● **WHAT THIS TASK INVOLVES**
Exactly the lines from the first line of the listing through the line containing "Select the Přidat dílčí úkol label" should appear in the output, unchanged.
------------------------------------
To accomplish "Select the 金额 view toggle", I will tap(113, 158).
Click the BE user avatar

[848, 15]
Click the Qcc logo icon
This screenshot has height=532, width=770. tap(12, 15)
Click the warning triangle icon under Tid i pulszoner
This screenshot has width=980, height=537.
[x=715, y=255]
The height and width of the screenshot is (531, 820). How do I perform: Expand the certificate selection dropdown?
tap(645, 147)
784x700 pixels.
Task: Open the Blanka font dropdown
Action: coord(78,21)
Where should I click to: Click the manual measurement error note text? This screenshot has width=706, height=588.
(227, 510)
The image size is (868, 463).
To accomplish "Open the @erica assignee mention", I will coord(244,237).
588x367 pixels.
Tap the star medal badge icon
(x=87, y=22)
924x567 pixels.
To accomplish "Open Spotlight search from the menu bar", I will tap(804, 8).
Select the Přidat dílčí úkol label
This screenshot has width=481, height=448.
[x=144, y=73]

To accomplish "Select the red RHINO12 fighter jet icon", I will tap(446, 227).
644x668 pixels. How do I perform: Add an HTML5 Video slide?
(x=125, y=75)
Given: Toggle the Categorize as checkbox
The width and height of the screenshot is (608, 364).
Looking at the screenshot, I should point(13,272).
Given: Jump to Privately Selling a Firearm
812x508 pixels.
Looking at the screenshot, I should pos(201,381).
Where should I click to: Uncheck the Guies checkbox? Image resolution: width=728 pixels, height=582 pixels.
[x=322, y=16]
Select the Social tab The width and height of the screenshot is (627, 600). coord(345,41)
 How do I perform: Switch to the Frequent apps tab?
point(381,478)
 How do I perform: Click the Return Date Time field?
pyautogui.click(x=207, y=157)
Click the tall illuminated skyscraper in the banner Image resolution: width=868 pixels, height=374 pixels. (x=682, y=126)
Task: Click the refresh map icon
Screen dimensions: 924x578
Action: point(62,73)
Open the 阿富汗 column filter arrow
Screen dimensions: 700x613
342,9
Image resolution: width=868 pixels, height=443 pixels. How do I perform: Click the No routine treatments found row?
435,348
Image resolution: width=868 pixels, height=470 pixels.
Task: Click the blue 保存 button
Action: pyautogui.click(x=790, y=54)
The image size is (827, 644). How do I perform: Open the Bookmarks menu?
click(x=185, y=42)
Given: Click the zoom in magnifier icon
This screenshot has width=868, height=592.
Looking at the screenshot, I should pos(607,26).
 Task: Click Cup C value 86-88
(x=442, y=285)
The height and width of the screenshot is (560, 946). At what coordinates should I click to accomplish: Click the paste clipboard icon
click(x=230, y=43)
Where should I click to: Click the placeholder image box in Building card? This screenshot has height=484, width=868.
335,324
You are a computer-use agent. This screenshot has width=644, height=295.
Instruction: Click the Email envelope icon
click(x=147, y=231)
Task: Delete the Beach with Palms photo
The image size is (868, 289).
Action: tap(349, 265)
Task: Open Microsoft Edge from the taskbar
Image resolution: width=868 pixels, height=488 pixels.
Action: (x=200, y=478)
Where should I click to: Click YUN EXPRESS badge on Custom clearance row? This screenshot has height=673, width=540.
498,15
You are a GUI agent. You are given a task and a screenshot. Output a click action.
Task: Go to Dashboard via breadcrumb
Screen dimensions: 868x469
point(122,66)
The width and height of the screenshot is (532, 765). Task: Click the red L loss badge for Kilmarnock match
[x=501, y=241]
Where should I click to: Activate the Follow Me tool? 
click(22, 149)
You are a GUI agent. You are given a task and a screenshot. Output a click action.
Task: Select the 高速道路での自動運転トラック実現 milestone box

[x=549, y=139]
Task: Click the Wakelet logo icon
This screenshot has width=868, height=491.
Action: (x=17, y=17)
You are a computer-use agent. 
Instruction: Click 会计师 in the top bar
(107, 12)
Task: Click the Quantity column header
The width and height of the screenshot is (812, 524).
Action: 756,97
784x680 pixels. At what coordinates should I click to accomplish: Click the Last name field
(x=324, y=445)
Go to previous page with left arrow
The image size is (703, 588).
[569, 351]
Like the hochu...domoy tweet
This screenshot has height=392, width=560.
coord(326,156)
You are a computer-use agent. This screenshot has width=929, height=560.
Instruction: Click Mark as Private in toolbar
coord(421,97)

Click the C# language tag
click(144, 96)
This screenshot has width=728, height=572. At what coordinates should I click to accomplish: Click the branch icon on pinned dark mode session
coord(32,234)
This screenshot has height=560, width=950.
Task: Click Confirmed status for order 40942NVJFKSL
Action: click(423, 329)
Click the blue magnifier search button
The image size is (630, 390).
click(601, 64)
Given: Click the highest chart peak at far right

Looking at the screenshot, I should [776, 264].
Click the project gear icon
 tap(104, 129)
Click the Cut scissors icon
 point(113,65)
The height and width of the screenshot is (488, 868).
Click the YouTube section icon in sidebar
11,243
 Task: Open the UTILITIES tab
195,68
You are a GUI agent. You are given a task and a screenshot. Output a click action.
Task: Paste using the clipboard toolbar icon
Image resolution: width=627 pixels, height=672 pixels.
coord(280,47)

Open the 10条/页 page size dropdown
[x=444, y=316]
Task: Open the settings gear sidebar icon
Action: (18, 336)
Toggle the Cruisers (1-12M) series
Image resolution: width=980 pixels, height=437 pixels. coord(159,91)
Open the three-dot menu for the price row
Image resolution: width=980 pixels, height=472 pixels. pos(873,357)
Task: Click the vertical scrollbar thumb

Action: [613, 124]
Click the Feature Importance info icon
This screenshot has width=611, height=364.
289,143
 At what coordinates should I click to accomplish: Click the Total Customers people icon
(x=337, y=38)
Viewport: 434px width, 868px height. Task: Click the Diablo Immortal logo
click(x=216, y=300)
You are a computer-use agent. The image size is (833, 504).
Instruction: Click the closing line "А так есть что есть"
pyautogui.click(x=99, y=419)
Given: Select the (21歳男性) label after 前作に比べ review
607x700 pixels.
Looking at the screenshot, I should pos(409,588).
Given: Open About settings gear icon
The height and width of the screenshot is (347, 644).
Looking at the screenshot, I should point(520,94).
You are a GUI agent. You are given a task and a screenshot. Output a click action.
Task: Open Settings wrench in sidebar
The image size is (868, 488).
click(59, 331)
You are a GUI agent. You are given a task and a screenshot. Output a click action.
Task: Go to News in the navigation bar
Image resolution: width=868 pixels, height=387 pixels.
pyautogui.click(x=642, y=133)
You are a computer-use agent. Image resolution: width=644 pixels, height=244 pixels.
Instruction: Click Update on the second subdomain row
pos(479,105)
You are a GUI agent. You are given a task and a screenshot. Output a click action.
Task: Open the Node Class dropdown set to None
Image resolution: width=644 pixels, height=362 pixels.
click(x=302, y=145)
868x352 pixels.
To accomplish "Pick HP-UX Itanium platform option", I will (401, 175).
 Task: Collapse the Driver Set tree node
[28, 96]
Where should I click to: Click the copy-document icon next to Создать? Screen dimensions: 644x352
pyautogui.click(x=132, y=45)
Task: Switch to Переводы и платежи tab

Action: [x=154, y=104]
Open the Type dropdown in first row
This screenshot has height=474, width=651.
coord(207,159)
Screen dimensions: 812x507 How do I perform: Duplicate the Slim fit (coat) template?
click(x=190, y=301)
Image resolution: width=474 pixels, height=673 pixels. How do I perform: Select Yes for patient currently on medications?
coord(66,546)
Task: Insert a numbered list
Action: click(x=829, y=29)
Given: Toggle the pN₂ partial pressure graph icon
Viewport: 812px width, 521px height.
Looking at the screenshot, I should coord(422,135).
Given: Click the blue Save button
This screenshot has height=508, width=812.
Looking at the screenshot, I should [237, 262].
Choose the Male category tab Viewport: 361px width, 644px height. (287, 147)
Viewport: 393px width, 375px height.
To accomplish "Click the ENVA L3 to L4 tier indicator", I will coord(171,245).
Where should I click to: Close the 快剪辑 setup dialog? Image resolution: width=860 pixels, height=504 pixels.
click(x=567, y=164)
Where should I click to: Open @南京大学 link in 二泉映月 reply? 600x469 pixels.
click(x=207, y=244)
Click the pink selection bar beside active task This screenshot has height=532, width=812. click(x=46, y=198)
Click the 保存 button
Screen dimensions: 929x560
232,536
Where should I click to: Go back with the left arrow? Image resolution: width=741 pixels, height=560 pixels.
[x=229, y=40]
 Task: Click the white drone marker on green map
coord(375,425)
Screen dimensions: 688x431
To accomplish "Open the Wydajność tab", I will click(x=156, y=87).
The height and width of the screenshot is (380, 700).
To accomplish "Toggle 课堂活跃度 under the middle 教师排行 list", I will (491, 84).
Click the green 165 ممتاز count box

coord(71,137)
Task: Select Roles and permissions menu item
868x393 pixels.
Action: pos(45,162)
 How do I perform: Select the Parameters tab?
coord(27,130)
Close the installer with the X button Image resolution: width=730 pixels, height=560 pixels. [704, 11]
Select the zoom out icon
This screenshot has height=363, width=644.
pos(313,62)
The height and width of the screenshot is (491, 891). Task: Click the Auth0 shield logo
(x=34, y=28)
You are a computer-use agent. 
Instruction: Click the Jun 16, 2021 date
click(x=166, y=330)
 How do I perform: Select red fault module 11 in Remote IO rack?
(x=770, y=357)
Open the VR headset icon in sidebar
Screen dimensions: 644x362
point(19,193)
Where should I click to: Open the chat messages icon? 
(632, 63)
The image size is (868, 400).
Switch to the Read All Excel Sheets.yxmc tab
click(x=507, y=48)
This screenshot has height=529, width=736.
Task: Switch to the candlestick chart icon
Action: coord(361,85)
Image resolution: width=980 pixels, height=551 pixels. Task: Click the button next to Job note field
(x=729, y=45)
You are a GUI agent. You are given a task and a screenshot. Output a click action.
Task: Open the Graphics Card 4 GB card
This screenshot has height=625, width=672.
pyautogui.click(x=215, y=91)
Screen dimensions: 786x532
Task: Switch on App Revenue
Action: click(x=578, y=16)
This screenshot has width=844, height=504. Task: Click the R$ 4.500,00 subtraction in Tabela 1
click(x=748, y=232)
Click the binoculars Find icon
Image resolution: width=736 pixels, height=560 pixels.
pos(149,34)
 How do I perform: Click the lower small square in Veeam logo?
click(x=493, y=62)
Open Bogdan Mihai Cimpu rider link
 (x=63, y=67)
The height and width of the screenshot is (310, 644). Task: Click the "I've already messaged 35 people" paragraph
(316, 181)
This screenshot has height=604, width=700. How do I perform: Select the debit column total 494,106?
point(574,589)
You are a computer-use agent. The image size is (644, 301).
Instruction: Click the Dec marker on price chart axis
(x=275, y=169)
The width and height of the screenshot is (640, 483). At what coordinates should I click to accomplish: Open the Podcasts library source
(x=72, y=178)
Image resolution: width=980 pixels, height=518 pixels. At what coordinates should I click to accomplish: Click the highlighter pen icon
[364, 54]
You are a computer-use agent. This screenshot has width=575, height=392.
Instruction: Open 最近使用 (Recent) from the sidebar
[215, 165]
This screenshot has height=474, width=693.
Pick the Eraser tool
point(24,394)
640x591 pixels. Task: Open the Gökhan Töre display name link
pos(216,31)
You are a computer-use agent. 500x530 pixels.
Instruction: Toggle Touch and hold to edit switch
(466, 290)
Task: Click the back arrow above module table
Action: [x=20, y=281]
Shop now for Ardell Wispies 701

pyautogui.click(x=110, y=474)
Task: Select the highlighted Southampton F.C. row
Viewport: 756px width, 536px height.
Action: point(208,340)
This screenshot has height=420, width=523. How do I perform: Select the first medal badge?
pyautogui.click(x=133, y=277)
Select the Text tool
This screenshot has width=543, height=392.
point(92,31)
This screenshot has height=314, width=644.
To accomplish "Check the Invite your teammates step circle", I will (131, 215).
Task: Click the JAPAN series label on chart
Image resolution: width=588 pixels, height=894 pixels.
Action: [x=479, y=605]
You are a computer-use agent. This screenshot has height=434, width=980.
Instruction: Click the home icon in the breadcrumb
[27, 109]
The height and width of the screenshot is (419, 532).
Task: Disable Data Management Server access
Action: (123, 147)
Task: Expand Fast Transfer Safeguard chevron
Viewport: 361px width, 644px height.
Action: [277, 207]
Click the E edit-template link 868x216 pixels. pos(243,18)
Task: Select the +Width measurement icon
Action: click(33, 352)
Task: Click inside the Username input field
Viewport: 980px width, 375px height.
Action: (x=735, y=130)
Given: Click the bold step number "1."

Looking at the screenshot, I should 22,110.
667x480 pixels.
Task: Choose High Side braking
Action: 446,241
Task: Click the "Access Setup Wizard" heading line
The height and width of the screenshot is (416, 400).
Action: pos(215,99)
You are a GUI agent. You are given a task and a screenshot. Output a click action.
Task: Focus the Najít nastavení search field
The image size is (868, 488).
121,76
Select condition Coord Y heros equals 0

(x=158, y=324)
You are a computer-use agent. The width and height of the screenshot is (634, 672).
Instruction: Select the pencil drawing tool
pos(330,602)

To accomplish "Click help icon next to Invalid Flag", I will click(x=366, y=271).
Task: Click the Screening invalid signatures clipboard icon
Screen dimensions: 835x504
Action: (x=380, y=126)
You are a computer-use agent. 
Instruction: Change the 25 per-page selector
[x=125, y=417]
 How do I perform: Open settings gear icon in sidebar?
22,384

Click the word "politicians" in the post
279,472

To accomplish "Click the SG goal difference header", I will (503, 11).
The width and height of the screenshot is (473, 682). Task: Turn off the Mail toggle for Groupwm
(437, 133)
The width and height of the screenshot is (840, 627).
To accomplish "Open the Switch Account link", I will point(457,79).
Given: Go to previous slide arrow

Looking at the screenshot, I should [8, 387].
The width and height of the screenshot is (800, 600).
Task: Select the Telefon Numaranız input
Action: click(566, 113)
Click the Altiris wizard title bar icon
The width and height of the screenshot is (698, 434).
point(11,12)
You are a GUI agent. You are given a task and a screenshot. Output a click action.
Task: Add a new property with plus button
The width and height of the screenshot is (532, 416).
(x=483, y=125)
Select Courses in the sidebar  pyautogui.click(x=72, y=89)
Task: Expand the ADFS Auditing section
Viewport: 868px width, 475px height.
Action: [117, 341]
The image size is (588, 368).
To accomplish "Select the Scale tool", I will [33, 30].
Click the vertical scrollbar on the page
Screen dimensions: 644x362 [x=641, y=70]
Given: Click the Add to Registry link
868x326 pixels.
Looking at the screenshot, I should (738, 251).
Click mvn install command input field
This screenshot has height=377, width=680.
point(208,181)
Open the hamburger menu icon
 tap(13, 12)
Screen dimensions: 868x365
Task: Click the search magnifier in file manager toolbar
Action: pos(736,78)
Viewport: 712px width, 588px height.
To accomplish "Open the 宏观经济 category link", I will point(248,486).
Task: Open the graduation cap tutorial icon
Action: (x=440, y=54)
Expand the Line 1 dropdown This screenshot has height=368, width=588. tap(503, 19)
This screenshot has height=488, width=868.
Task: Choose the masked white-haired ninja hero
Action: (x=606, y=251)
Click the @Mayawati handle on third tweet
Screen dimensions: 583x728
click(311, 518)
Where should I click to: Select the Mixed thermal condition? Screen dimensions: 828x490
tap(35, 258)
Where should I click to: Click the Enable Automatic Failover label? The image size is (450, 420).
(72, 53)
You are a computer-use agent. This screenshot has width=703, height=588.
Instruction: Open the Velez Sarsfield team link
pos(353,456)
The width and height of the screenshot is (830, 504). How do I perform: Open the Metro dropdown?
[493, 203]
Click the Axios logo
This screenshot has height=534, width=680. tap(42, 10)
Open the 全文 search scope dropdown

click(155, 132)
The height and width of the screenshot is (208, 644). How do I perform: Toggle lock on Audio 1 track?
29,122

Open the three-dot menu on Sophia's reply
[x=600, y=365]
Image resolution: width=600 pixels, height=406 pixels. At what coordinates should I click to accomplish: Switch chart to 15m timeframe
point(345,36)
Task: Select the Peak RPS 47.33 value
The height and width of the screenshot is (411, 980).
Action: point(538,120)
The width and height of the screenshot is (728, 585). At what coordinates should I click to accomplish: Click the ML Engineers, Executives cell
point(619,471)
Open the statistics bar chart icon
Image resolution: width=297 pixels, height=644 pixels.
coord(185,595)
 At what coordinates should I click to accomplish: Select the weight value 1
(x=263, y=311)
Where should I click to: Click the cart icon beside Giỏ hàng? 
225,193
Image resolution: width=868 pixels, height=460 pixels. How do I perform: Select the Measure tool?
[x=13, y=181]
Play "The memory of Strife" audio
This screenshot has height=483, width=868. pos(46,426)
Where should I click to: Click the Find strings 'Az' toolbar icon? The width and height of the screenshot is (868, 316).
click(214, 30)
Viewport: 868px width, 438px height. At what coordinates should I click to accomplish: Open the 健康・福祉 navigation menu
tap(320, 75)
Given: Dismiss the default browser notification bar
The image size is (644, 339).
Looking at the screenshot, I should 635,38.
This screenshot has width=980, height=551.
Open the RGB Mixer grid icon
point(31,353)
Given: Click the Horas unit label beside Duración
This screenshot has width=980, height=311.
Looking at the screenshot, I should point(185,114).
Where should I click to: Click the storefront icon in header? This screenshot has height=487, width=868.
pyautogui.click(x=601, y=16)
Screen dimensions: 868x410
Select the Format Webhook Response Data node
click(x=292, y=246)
------------------------------------
● **ANSWER TO THE EXERCISE**
To accomplish "Select the 金额 view toggle", I will tap(113, 158).
Click the BE user avatar

[848, 15]
Click the Qcc logo icon
This screenshot has height=532, width=770. tap(12, 15)
Click the warning triangle icon under Tid i pulszoner
This screenshot has width=980, height=537.
[x=715, y=255]
The height and width of the screenshot is (531, 820). How do I perform: Expand the certificate selection dropdown?
tap(645, 147)
784x700 pixels.
Task: Open the Blanka font dropdown
Action: coord(78,21)
Where should I click to: Click the manual measurement error note text? This screenshot has width=706, height=588.
(227, 510)
The image size is (868, 463).
To accomplish "Open the @erica assignee mention", I will coord(244,237).
588x367 pixels.
Tap the star medal badge icon
(x=87, y=22)
924x567 pixels.
To accomplish "Open Spotlight search from the menu bar", I will tap(804, 8).
Select the Přidat dílčí úkol label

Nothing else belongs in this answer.